Practical problems in structural mechanics often involve small parameters which can appear in both obvious and more subtle ways. For example, for beams, membranes, plates, and shells, the thickness is very small in comparison with the other dimensions. On the other hand, for a cantilever beam, the part of the boundary on which Dirichlet boundary conditions are prescribed is very small. Finally, many materials allow only very small changes in density. These various cases require different variational formulations of the finite element computations. Using an incorrect formulation leads to so-called locking. Often, mixed formulations provide a suitable framework for both the computation and a rigorous mathematical analysis.

Most of the characteristic properties appear already in the so-called linear theory, i.e., for small deformations where no genuine nonlinear phenomenon occurs. However, strictly speaking, there is no complete linear elasticity theory, since the above-mentioned invariance under rigid body motions cannot be completely modeled in a linear theory. For this reason, we don't restrict ourselves to the linear theory until later.

The mathematical treatment of the finite element method is based on the variational formulation of elliptic differential equations. Solutions of the most important differential equations can be characterized by minimal properties, and the corresponding variational problems have solutions in certain function spaces called Sobolev spaces. The numerical treatment involves minimization in appropriate finite-dimensional linear subspaces. A suitable choice for these subspaces, both from a practical and from a theoretical point of view, are the so-called finite element spaces.

For linear differential equations, it suffices to work with Hilbert space methods. In this framework, we immediately get the existence of so-called weak solutions. Regularity results, to the extent they are needed for the finite element theory, will be presented without proof.

This chapter contains a theory of the simple methods which suffice for the treatment of scalar elliptic differential equations of second order. The aim of this chapter are the error estimates in §7 for the finite element solutions. They refer to the L2-norm and to the Sobolev norm ∥ · ∥1. Some of the more general results presented here will also be used later in our discussion in Chapter III of other elliptic problems whose treatment requires additional techniques.

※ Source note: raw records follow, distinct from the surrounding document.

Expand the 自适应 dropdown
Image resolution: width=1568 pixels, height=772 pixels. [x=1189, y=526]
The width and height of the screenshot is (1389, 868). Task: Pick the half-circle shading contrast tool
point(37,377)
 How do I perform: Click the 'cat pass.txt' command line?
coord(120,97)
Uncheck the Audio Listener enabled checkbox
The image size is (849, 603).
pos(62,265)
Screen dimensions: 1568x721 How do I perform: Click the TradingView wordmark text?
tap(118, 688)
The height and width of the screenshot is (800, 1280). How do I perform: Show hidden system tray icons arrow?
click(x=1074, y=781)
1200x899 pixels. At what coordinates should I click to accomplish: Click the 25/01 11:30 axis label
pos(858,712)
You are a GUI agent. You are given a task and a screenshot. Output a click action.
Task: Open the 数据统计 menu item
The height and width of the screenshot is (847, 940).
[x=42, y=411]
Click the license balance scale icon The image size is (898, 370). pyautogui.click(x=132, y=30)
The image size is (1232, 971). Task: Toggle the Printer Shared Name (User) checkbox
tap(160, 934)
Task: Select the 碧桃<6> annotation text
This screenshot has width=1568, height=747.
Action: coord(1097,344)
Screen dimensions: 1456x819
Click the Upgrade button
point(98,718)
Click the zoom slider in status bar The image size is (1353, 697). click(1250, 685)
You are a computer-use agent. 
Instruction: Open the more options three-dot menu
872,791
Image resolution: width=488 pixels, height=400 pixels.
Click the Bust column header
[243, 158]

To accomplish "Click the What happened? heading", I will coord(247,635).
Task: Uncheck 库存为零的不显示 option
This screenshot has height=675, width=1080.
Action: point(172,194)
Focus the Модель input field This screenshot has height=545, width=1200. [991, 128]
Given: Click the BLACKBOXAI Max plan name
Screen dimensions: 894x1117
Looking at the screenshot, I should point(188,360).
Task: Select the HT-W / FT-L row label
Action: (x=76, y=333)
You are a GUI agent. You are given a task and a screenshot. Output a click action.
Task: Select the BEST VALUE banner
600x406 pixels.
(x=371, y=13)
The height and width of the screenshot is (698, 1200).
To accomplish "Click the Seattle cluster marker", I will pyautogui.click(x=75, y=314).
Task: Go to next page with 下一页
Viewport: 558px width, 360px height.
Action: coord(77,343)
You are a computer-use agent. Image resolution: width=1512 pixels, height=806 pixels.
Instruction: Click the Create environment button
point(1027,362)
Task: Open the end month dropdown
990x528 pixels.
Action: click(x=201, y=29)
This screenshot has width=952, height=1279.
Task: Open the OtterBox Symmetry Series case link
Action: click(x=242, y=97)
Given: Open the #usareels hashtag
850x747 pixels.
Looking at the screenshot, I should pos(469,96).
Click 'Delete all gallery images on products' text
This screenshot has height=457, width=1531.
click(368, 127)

The paper of Courant [1943] is generally considered to be the first mathematical contribution to a finite element theory, although a paper of Schellbach [1851] had appeared already a century earlier. If we don't take too narrow a view, finite elements also appear in some work of Euler. The method first became popular at the end of the sixties, when engineers independently developed and named the method.

This book is based on lectures regularly presented to students in the third and fourth year at the Ruhr-University, Bochum. It was also used by the translater, Larry Schumaker, in a graduate course at Vanderbilt University in Nashville. I would like to thank him for agreeing to undertake the translation, and for the close cooperation in carrying it out. My thanks are also due to Larry and his students for raising a number of questions which led to improvements in the material itself.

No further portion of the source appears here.